**Exercise description**:
Extract every line of the data below that contains the string "Click". Matching is case-sensitive.

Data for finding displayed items
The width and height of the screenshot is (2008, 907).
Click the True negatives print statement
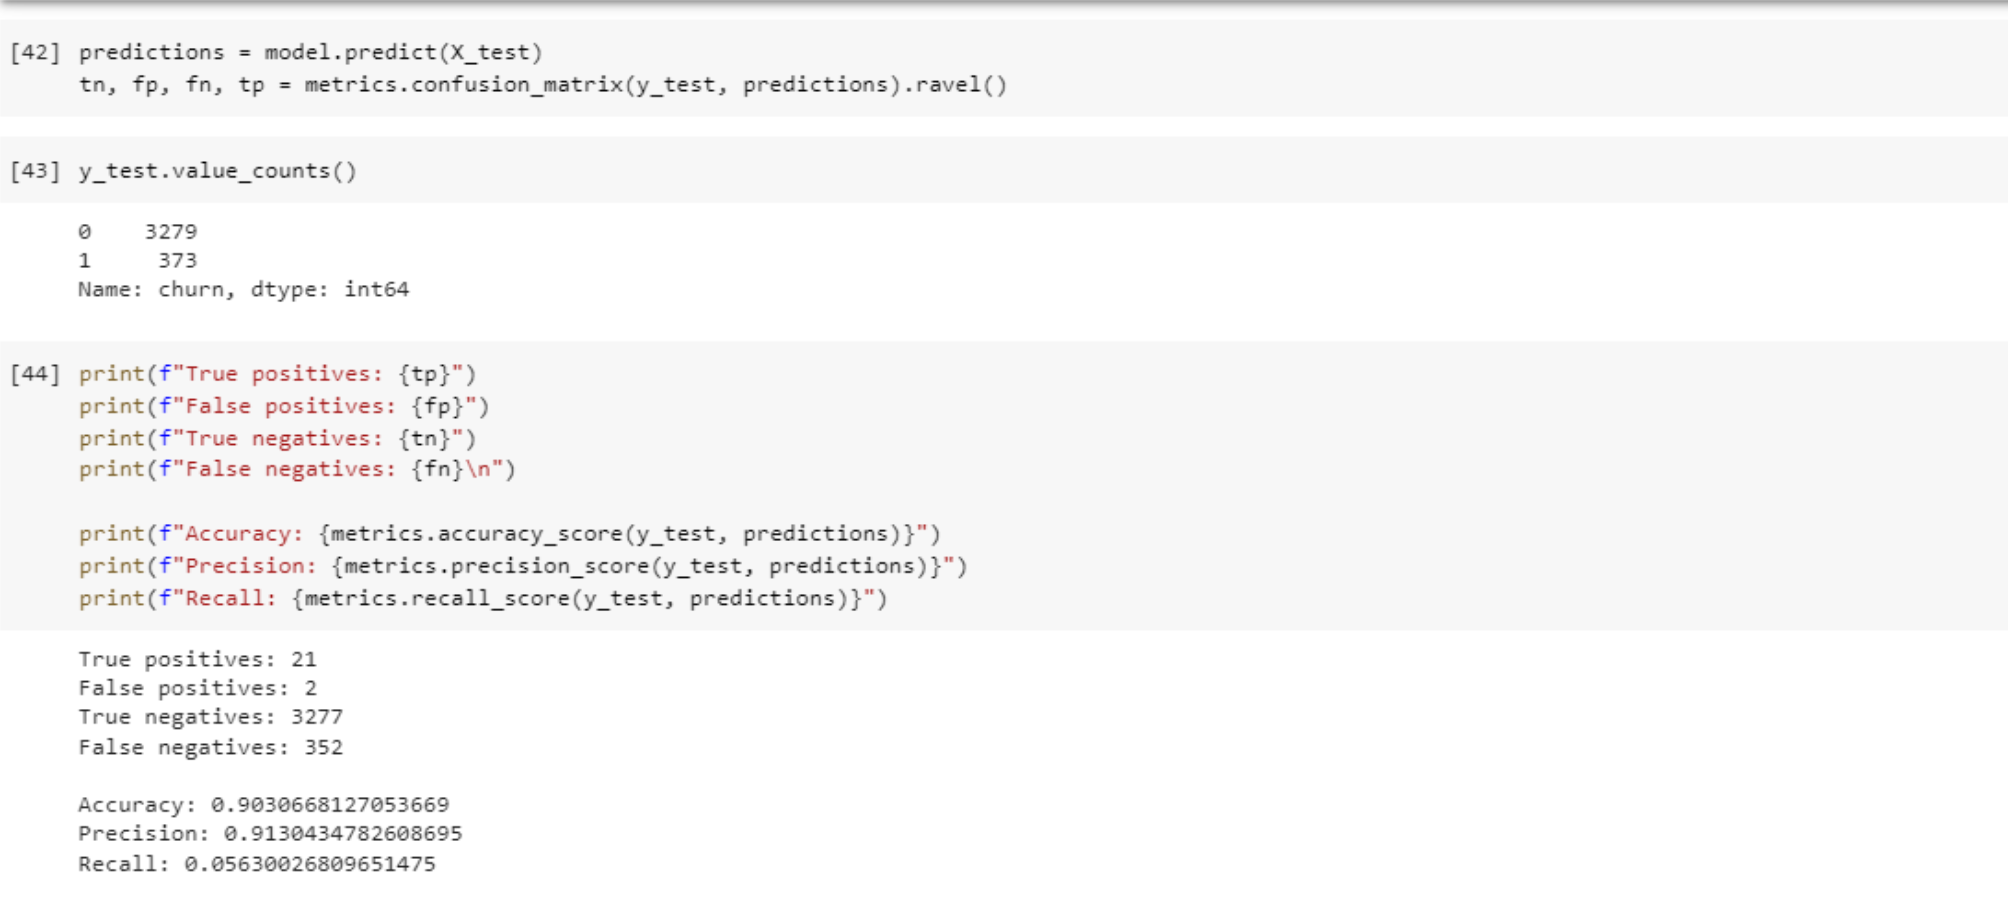(x=277, y=438)
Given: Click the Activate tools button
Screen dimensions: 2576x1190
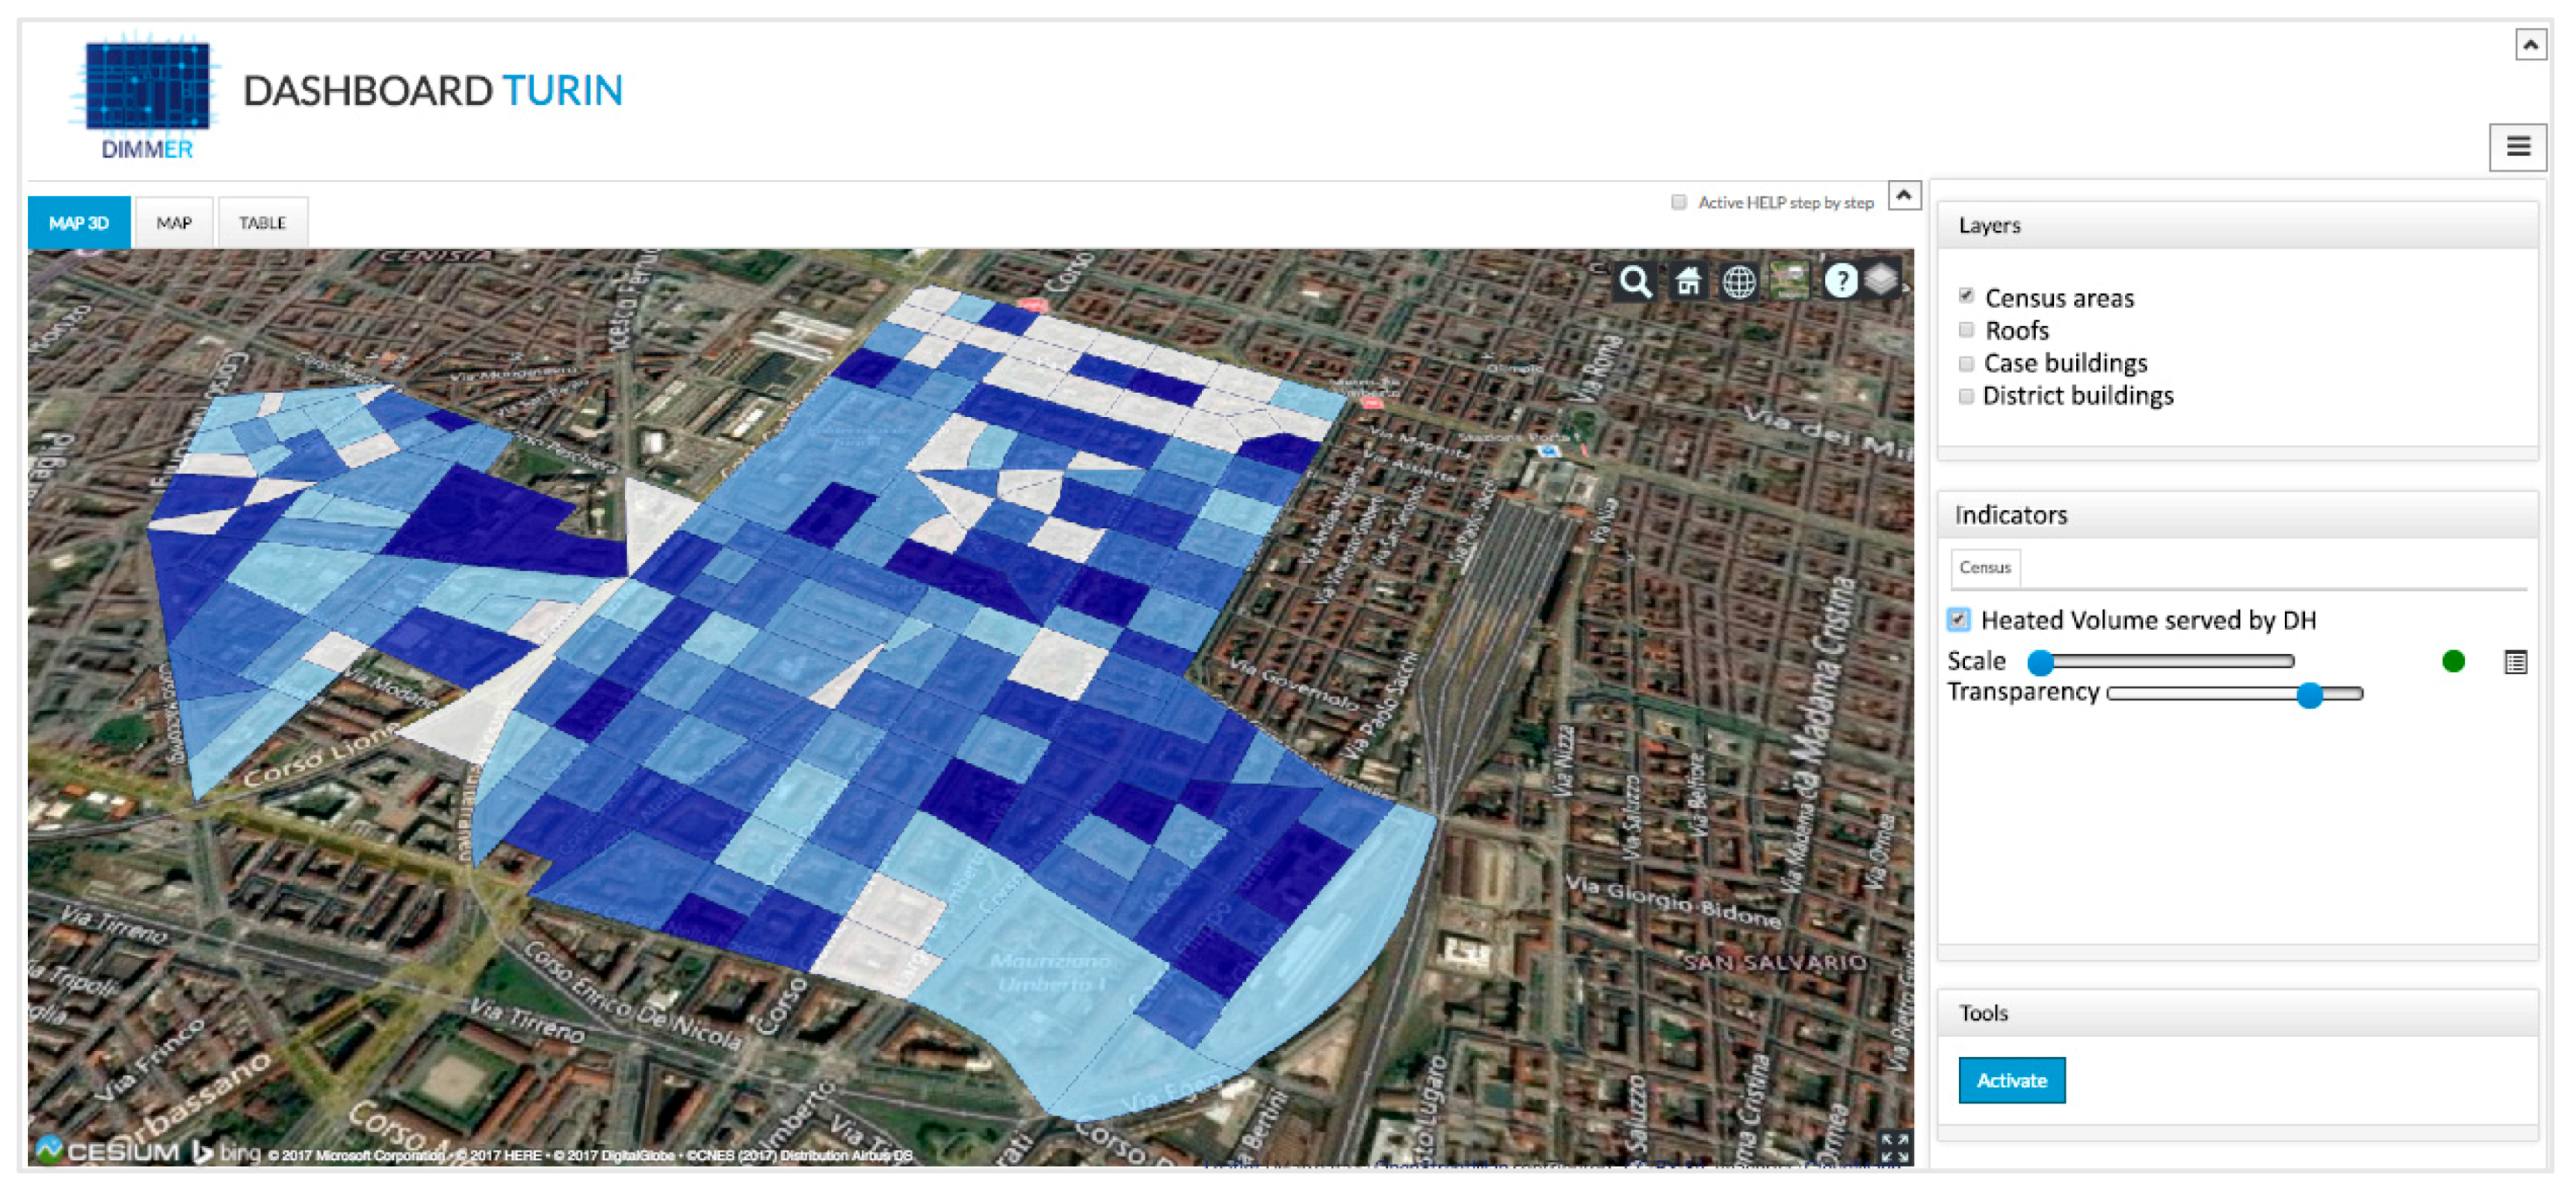Looking at the screenshot, I should [x=2011, y=1080].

**Response for this exercise**:
Click the True negatives print statement
Given: Click the Activate tools button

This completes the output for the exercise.